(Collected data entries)
- - -

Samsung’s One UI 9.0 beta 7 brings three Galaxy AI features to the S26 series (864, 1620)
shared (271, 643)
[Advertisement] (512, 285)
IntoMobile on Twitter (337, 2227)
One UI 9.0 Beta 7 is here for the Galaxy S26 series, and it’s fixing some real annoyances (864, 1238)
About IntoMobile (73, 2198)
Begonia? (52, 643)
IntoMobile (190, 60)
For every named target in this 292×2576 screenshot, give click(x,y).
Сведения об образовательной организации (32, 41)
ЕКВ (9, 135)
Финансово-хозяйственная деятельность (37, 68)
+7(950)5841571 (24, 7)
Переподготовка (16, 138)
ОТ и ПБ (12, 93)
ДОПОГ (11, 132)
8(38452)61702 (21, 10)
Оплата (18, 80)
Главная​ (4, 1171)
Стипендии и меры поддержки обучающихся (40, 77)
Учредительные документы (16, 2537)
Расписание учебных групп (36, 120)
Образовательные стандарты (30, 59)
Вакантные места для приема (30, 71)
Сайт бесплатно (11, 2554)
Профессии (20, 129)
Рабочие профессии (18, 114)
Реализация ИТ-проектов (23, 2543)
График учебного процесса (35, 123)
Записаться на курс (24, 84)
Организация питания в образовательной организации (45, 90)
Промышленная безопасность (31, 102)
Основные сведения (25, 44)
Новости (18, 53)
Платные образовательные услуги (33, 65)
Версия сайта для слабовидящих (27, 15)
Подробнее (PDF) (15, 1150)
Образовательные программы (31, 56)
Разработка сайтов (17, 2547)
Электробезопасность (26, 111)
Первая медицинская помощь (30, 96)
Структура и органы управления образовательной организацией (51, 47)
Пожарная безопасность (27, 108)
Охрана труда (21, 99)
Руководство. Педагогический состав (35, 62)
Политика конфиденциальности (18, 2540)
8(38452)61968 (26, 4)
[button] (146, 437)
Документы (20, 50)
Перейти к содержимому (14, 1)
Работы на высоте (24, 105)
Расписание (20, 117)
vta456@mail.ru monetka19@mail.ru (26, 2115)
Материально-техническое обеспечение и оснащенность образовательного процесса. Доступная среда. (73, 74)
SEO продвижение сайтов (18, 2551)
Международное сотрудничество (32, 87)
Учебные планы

- - -

### Work task:
Could you transcribe the records in full, exactly?

### Output for this exercise:
Samsung’s One UI 9.0 beta 7 brings three Galaxy AI features to the S26 series (864, 1620)
shared (271, 643)
[Advertisement] (512, 285)
IntoMobile on Twitter (337, 2227)
One UI 9.0 Beta 7 is here for the Galaxy S26 series, and it’s fixing some real annoyances (864, 1238)
About IntoMobile (73, 2198)
Begonia? (52, 643)
IntoMobile (190, 60)
For every named target in this 292×2576 screenshot, give click(x,y).
Сведения об образовательной организации (32, 41)
ЕКВ (9, 135)
Финансово-хозяйственная деятельность (37, 68)
+7(950)5841571 (24, 7)
Переподготовка (16, 138)
ОТ и ПБ (12, 93)
ДОПОГ (11, 132)
8(38452)61702 (21, 10)
Оплата (18, 80)
Главная​ (4, 1171)
Стипендии и меры поддержки обучающихся (40, 77)
Учредительные документы (16, 2537)
Расписание учебных групп (36, 120)
Образовательные стандарты (30, 59)
Вакантные места для приема (30, 71)
Сайт бесплатно (11, 2554)
Профессии (20, 129)
Рабочие профессии (18, 114)
Реализация ИТ-проектов (23, 2543)
График учебного процесса (35, 123)
Записаться на курс (24, 84)
Организация питания в образовательной организации (45, 90)
Промышленная безопасность (31, 102)
Основные сведения (25, 44)
Новости (18, 53)
Платные образовательные услуги (33, 65)
Версия сайта для слабовидящих (27, 15)
Подробнее (PDF) (15, 1150)
Образовательные программы (31, 56)
Разработка сайтов (17, 2547)
Электробезопасность (26, 111)
Первая медицинская помощь (30, 96)
Структура и органы управления образовательной организацией (51, 47)
Пожарная безопасность (27, 108)
Охрана труда (21, 99)
Руководство. Педагогический состав (35, 62)
Политика конфиденциальности (18, 2540)
8(38452)61968 (26, 4)
[button] (146, 437)
Документы (20, 50)
Перейти к содержимому (14, 1)
Работы на высоте (24, 105)
Расписание (20, 117)
vta456@mail.ru monetka19@mail.ru (26, 2115)
Материально-техническое обеспечение и оснащенность образовательного процесса. Доступная среда. (73, 74)
SEO продвижение сайтов (18, 2551)
Международное сотрудничество (32, 87)
Учебные планы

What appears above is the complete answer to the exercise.